What to work on:
Format every one of the lines below as a JSON list of strings, with one string per line and blank lines omitted.

Collected data:
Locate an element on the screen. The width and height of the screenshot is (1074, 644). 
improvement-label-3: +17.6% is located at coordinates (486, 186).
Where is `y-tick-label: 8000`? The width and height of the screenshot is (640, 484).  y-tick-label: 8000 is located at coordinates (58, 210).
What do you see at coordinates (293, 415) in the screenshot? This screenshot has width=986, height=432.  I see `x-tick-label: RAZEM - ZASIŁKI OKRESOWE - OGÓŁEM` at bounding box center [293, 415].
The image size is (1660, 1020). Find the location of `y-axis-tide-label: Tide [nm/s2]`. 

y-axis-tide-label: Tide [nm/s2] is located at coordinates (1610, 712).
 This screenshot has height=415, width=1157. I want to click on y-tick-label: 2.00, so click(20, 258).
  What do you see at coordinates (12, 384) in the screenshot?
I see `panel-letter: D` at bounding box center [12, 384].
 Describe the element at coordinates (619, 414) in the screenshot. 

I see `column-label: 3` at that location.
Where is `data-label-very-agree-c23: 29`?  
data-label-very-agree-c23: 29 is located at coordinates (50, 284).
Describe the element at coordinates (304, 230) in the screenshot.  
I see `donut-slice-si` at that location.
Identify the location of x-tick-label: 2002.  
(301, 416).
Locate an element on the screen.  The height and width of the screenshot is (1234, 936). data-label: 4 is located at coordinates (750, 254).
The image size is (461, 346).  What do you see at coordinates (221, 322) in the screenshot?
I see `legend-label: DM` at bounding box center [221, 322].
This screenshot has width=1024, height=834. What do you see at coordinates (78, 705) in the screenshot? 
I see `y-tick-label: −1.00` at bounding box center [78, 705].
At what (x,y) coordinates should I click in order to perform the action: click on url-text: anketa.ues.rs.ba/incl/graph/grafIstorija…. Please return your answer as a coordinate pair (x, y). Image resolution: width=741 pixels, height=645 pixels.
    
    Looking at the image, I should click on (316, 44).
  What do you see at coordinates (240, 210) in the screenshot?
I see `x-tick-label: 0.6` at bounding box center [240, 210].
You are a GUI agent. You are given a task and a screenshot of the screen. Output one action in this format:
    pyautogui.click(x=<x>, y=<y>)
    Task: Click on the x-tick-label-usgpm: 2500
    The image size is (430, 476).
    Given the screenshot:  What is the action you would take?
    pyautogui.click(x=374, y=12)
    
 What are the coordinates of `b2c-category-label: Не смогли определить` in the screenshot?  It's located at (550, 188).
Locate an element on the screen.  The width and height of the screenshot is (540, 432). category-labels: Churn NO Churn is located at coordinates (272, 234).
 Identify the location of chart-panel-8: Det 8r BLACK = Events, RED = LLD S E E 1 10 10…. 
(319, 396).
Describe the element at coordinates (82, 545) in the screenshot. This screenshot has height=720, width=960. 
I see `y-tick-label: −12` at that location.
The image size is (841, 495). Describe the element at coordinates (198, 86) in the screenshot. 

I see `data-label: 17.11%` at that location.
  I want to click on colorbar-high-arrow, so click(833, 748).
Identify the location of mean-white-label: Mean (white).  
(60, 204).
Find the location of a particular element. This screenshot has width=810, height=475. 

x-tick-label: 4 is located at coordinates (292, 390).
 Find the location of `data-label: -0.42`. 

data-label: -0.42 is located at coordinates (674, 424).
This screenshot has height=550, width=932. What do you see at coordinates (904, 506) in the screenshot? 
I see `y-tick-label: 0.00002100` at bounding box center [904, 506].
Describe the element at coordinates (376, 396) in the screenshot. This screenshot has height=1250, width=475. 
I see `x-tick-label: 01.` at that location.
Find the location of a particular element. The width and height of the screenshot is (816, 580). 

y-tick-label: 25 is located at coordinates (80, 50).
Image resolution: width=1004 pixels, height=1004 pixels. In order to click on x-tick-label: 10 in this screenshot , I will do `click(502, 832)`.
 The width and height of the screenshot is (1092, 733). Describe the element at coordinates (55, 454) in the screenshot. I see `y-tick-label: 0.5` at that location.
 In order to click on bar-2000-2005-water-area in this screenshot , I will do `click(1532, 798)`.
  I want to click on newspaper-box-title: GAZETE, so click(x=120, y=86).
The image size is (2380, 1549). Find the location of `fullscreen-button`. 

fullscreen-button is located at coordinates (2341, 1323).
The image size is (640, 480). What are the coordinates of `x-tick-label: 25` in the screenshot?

Solution:
[
  "Locate an element on the screen. The width and height of the screenshot is (1074, 644). ",
  "improvement-label-3: +17.6% is located at coordinates (486, 186).",
  "Where is `y-tick-label: 8000`? The width and height of the screenshot is (640, 484).  y-tick-label: 8000 is located at coordinates (58, 210).",
  "What do you see at coordinates (293, 415) in the screenshot? This screenshot has width=986, height=432.  I see `x-tick-label: RAZEM - ZASIŁKI OKRESOWE - OGÓŁEM` at bounding box center [293, 415].",
  "The image size is (1660, 1020). Find the location of `y-axis-tide-label: Tide [nm/s2]`. ",
  "y-axis-tide-label: Tide [nm/s2] is located at coordinates (1610, 712).",
  " This screenshot has height=415, width=1157. I want to click on y-tick-label: 2.00, so click(20, 258).",
  "  What do you see at coordinates (12, 384) in the screenshot?",
  "I see `panel-letter: D` at bounding box center [12, 384].",
  " Describe the element at coordinates (619, 414) in the screenshot. ",
  "I see `column-label: 3` at that location.",
  "Where is `data-label-very-agree-c23: 29`?  ",
  "data-label-very-agree-c23: 29 is located at coordinates (50, 284).",
  "Describe the element at coordinates (304, 230) in the screenshot.  ",
  "I see `donut-slice-si` at that location.",
  "Identify the location of x-tick-label: 2002.  ",
  "(301, 416).",
  "Locate an element on the screen.  The height and width of the screenshot is (1234, 936). data-label: 4 is located at coordinates (750, 254).",
  "The image size is (461, 346).  What do you see at coordinates (221, 322) in the screenshot?",
  "I see `legend-label: DM` at bounding box center [221, 322].",
  "This screenshot has width=1024, height=834. What do you see at coordinates (78, 705) in the screenshot? ",
  "I see `y-tick-label: −1.00` at bounding box center [78, 705].",
  "At what (x,y) coordinates should I click in order to perform the action: click on url-text: anketa.ues.rs.ba/incl/graph/grafIstorija…. Please return your answer as a coordinate pair (x, y). Image resolution: width=741 pixels, height=645 pixels.",
  "    Looking at the image, I should click on (316, 44).",
  "  What do you see at coordinates (240, 210) in the screenshot?",
  "I see `x-tick-label: 0.6` at bounding box center [240, 210].",
  "You are a GUI agent. You are given a task and a screenshot of the screen. Output one action in this format:",
  "    pyautogui.click(x=<x>, y=<y>)",
  "    Task: Click on the x-tick-label-usgpm: 2500",
  "    The image size is (430, 476).",
  "    Given the screenshot:  What is the action you would take?",
  "    pyautogui.click(x=374, y=12)",
  " What are the coordinates of `b2c-category-label: Не смогли определить` in the screenshot?  It's located at (550, 188).",
  "Locate an element on the screen.  The width and height of the screenshot is (540, 432). category-labels: Churn NO Churn is located at coordinates (272, 234).",
  " Identify the location of chart-panel-8: Det 8r BLACK = Events, RED = LLD S E E 1 10 10…. ",
  "(319, 396).",
  "Describe the element at coordinates (82, 545) in the screenshot. This screenshot has height=720, width=960. ",
  "I see `y-tick-label: −12` at that location.",
  "The image size is (841, 495). Describe the element at coordinates (198, 86) in the screenshot. ",
  "I see `data-label: 17.11%` at that location.",
  "  I want to click on colorbar-high-arrow, so click(833, 748).",
  "Identify the location of mean-white-label: Mean (white).  ",
  "(60, 204).",
  "Find the location of a particular element. This screenshot has width=810, height=475. ",
  "x-tick-label: 4 is located at coordinates (292, 390).",
  " Find the location of `data-label: -0.42`. ",
  "data-label: -0.42 is located at coordinates (674, 424).",
  "This screenshot has height=550, width=932. What do you see at coordinates (904, 506) in the screenshot? ",
  "I see `y-tick-label: 0.00002100` at bounding box center [904, 506].",
  "Describe the element at coordinates (376, 396) in the screenshot. This screenshot has height=1250, width=475. ",
  "I see `x-tick-label: 01.` at that location.",
  "Find the location of a particular element. The width and height of the screenshot is (816, 580). ",
  "y-tick-label: 25 is located at coordinates (80, 50).",
  "Image resolution: width=1004 pixels, height=1004 pixels. In order to click on x-tick-label: 10 in this screenshot , I will do `click(502, 832)`.",
  " The width and height of the screenshot is (1092, 733). Describe the element at coordinates (55, 454) in the screenshot. I see `y-tick-label: 0.5` at that location.",
  " In order to click on bar-2000-2005-water-area in this screenshot , I will do `click(1532, 798)`.",
  "  I want to click on newspaper-box-title: GAZETE, so click(x=120, y=86).",
  "The image size is (2380, 1549). Find the location of `fullscreen-button`. ",
  "fullscreen-button is located at coordinates (2341, 1323).",
  "The image size is (640, 480). What are the coordinates of `x-tick-label: 25` in the screenshot?"
]